Exercise requirements |
Could you repeat the entries below word for word, leaving nothing out?

-------- Source data

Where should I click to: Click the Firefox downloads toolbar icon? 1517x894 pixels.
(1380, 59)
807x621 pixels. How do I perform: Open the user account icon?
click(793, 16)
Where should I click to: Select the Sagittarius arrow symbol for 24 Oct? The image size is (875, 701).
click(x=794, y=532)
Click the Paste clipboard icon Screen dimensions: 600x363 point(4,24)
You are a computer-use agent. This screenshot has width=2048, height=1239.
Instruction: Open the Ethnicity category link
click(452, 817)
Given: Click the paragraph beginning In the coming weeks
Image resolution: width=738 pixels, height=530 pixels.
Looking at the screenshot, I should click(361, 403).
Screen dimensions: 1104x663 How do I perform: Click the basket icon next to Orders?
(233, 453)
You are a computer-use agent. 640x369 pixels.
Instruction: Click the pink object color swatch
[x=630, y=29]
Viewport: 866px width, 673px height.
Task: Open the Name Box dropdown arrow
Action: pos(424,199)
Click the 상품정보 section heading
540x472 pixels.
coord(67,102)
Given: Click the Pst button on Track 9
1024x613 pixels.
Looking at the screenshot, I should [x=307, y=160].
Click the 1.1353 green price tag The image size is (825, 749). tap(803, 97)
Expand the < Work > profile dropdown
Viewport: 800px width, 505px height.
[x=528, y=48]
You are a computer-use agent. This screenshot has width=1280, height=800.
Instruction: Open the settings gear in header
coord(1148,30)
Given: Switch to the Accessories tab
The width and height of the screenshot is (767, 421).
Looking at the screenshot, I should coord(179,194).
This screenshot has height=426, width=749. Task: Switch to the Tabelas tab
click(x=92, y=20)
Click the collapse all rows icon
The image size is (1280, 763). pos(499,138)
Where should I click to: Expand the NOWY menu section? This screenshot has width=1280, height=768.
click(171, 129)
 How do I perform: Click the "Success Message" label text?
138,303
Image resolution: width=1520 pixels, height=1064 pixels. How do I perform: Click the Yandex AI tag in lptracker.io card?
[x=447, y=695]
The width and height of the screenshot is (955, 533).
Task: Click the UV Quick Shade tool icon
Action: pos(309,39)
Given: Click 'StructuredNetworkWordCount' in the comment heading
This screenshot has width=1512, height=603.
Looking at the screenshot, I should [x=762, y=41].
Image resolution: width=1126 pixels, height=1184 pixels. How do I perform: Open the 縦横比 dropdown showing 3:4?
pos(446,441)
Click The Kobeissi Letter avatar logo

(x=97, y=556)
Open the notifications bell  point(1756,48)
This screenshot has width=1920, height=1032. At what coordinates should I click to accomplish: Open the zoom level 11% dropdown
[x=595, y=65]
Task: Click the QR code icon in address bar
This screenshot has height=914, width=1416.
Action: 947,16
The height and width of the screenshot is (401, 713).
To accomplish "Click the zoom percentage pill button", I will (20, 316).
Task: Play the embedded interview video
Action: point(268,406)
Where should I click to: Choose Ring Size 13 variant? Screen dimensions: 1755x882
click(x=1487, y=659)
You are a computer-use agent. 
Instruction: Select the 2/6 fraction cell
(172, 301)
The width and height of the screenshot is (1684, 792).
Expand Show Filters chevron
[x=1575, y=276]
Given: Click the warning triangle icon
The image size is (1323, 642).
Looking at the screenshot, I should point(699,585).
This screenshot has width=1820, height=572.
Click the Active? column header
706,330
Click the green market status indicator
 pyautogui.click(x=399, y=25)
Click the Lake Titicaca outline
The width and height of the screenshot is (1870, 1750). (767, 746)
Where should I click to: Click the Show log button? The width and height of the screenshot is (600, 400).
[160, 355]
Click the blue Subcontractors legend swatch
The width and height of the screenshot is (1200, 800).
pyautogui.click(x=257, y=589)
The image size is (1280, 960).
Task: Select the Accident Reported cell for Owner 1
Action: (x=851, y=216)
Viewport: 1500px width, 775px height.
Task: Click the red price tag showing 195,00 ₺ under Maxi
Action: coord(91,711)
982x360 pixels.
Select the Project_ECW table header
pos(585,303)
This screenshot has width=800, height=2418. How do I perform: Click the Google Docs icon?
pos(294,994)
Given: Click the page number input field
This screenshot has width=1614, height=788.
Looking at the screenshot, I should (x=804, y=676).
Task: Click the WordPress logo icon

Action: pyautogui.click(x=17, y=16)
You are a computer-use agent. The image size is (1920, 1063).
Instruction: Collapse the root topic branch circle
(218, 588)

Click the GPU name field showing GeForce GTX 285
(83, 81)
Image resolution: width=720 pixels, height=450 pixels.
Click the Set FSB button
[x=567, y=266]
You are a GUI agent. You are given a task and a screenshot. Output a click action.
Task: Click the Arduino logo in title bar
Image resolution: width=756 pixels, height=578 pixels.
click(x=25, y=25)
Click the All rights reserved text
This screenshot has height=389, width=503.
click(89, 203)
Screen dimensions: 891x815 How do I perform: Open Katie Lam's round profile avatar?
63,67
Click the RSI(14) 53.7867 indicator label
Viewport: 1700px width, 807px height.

----------------

Exercise solution |
Where should I click to: Click the Firefox downloads toolbar icon? 1517x894 pixels.
(1380, 59)
807x621 pixels. How do I perform: Open the user account icon?
click(793, 16)
Where should I click to: Select the Sagittarius arrow symbol for 24 Oct? The image size is (875, 701).
click(x=794, y=532)
Click the Paste clipboard icon Screen dimensions: 600x363 point(4,24)
You are a computer-use agent. This screenshot has width=2048, height=1239.
Instruction: Open the Ethnicity category link
click(452, 817)
Given: Click the paragraph beginning In the coming weeks
Image resolution: width=738 pixels, height=530 pixels.
Looking at the screenshot, I should click(361, 403).
Screen dimensions: 1104x663 How do I perform: Click the basket icon next to Orders?
(233, 453)
You are a computer-use agent. 640x369 pixels.
Instruction: Click the pink object color swatch
[x=630, y=29]
Viewport: 866px width, 673px height.
Task: Open the Name Box dropdown arrow
Action: pos(424,199)
Click the 상품정보 section heading
540x472 pixels.
coord(67,102)
Given: Click the Pst button on Track 9
1024x613 pixels.
Looking at the screenshot, I should [x=307, y=160].
Click the 1.1353 green price tag The image size is (825, 749). tap(803, 97)
Expand the < Work > profile dropdown
Viewport: 800px width, 505px height.
[x=528, y=48]
You are a computer-use agent. This screenshot has width=1280, height=800.
Instruction: Open the settings gear in header
coord(1148,30)
Given: Switch to the Accessories tab
The width and height of the screenshot is (767, 421).
Looking at the screenshot, I should coord(179,194).
This screenshot has height=426, width=749. Task: Switch to the Tabelas tab
click(x=92, y=20)
Click the collapse all rows icon
The image size is (1280, 763). pos(499,138)
Where should I click to: Expand the NOWY menu section? This screenshot has width=1280, height=768.
click(171, 129)
 How do I perform: Click the "Success Message" label text?
138,303
Image resolution: width=1520 pixels, height=1064 pixels. How do I perform: Click the Yandex AI tag in lptracker.io card?
[x=447, y=695]
The width and height of the screenshot is (955, 533).
Task: Click the UV Quick Shade tool icon
Action: pos(309,39)
Given: Click 'StructuredNetworkWordCount' in the comment heading
This screenshot has width=1512, height=603.
Looking at the screenshot, I should [x=762, y=41].
Image resolution: width=1126 pixels, height=1184 pixels. How do I perform: Open the 縦横比 dropdown showing 3:4?
pos(446,441)
Click The Kobeissi Letter avatar logo

(x=97, y=556)
Open the notifications bell  point(1756,48)
This screenshot has width=1920, height=1032. At what coordinates should I click to accomplish: Open the zoom level 11% dropdown
[x=595, y=65]
Task: Click the QR code icon in address bar
This screenshot has height=914, width=1416.
Action: 947,16
The height and width of the screenshot is (401, 713).
To accomplish "Click the zoom percentage pill button", I will (20, 316).
Task: Play the embedded interview video
Action: point(268,406)
Where should I click to: Choose Ring Size 13 variant? Screen dimensions: 1755x882
click(x=1487, y=659)
You are a computer-use agent. 
Instruction: Select the 2/6 fraction cell
(172, 301)
The width and height of the screenshot is (1684, 792).
Expand Show Filters chevron
[x=1575, y=276]
Given: Click the warning triangle icon
The image size is (1323, 642).
Looking at the screenshot, I should point(699,585).
This screenshot has width=1820, height=572.
Click the Active? column header
706,330
Click the green market status indicator
 pyautogui.click(x=399, y=25)
Click the Lake Titicaca outline
The width and height of the screenshot is (1870, 1750). (767, 746)
Where should I click to: Click the Show log button? The width and height of the screenshot is (600, 400).
[160, 355]
Click the blue Subcontractors legend swatch
The width and height of the screenshot is (1200, 800).
pyautogui.click(x=257, y=589)
The image size is (1280, 960).
Task: Select the Accident Reported cell for Owner 1
Action: (x=851, y=216)
Viewport: 1500px width, 775px height.
Task: Click the red price tag showing 195,00 ₺ under Maxi
Action: coord(91,711)
982x360 pixels.
Select the Project_ECW table header
pos(585,303)
This screenshot has width=800, height=2418. How do I perform: Click the Google Docs icon?
pos(294,994)
Given: Click the page number input field
This screenshot has width=1614, height=788.
Looking at the screenshot, I should (x=804, y=676).
Task: Click the WordPress logo icon

Action: pyautogui.click(x=17, y=16)
You are a computer-use agent. The image size is (1920, 1063).
Instruction: Collapse the root topic branch circle
(218, 588)

Click the GPU name field showing GeForce GTX 285
(83, 81)
Image resolution: width=720 pixels, height=450 pixels.
Click the Set FSB button
[x=567, y=266]
You are a GUI agent. You are given a task and a screenshot. Output a click action.
Task: Click the Arduino logo in title bar
Image resolution: width=756 pixels, height=578 pixels.
click(x=25, y=25)
Click the All rights reserved text
This screenshot has height=389, width=503.
click(89, 203)
Screen dimensions: 891x815 How do I perform: Open Katie Lam's round profile avatar?
63,67
Click the RSI(14) 53.7867 indicator label
Viewport: 1700px width, 807px height.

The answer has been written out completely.